Press "Enter" to skip to content

Paralyzed person to kick the first World Cup ball in Brazil

Leslie 0
CelluARSkin
Prof. Gordon Cheng, TUM Institute for Cognitive Systems, with a prototype of CellulARSkin. (Photo: A. Heddergott / TUM)

On 12 June, during the opening of the FIFA 2014 World Cup in Brazil, a paralyzed person wearing a brain-controlled robotic exoskeleton is expected to make the first kick of the football championship.

It is part of The Walk Again Project, an international collaboration of more than one hundred scientists, led by Prof. Miguel Nicolelis of Duke University and the International Institute for Neurosciences of Natal, Brazil. Prof. Gordon Cheng, head of the Institute for Cognitive Systems at the Technische Universität München (TUM), is a leading partner.

Eight Brazilian patients, men and women between 20 and 40 years of age who are paralyzed from the waist down, have been training for months to use the exoskeleton, according to a press statement from the Institute for Cognitive Systems.

The system works by recording electrical activity in the patient’s brain, recognizing his or her intention–such as to take a step or kick a ball–and translating that to action. It also gives the patient tactile feedback using sensitive artificial skin created by Cheng’s institute.

Inspiration for this so-called CellulARSkin technology – as well as for the Walk Again Project itself – came from a 2008 collaboration. Cheng says, “Miguel set up a monkey walking on a treadmill in North Carolina, and then I made my humanoid robot walk with the signal in Kyoto.” It was a short step for the researchers to envision a paralyzed person walking with the help of a robotic exoskeleton that could be guided by mental activity alone.

“Our brains are very adaptive in the way that we can extend our embodiment to use tools,” Cheng says, “as in driving a car or eating with chopsticks. After the Kyoto experiment, we felt certain that the brain could also liberate a paralyzed person to walk using an external body.”

The challenge was to give a paralyzed person, together with the ability to walk, the feeling of touching the ground. CellulARSkin provides a framework for a robust and self-organizing surface sensor network. It can be implemented using standard off-the-shelf hardware and thus will benefit from future improvements in miniaturization, performance, and cost.
The basic unit is a flat, six-sided package of electronic components including a low-power-consumption microprocessor as well as sensors that detect pre-touch proximity, pressure, vibration, temperature, and even movement in three-dimensional space. Any number of these individual “cells” can be networked together in a honeycomb pattern, protected in the current prototype by a rubbery skin of molded elastomer.
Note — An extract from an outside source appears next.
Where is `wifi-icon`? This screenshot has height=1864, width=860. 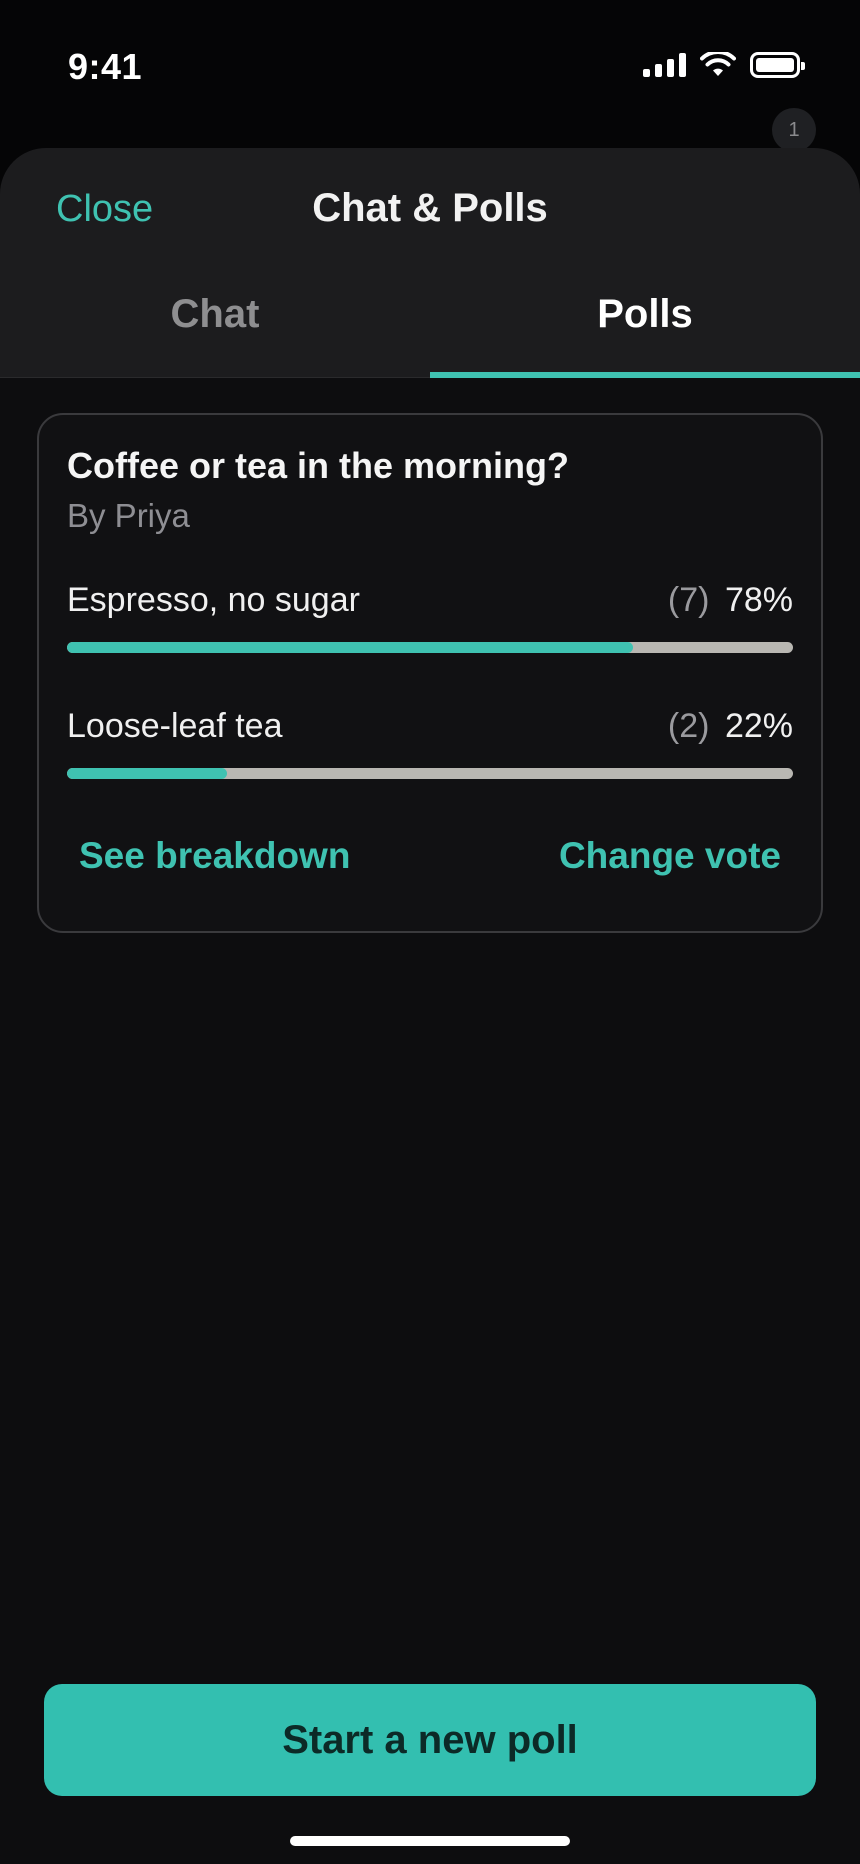 wifi-icon is located at coordinates (718, 64).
“It’s not just the sensor that’s important,” Cheng says. “The intelligence of the sensor is even more important.” Cooperation among the networked cells, and between the network and a central system, allows CellulARSkin to configure itself for each specific application and to recover automatically from certain kinds of damage. These capabilities offer advantages in enabling smarter, safer interaction of machines with people, and in rapid setup of industrial robots – as is being pursued in the EU-sponsored project “Factory in a Day.”

In the Walk Again Project, CellulARSkin is being used in two ways.

Integrated with the exoskeleton, for example on the bottoms of the feet, the artificial skin sends signals to tiny motors that vibrate against the patient’s arms. Through training with this kind of indirect sensory feedback, a patient can learn to incorporate the robotic legs and feet into his or her own body schema. CellulARSkin is also being wrapped around parts of the patient’s own body to help the medical team monitor for any signs of distress or discomfort.

“I think some people see the World Cup opening as the end,” Cheng says, “but it’s really just the beginning. This may be a major milestone, but we have a lot more work to do.” He views the event as a public demonstration of what science can do for people. “Also, I see it as a great tribute to all the patients’ hard work and their bravery!”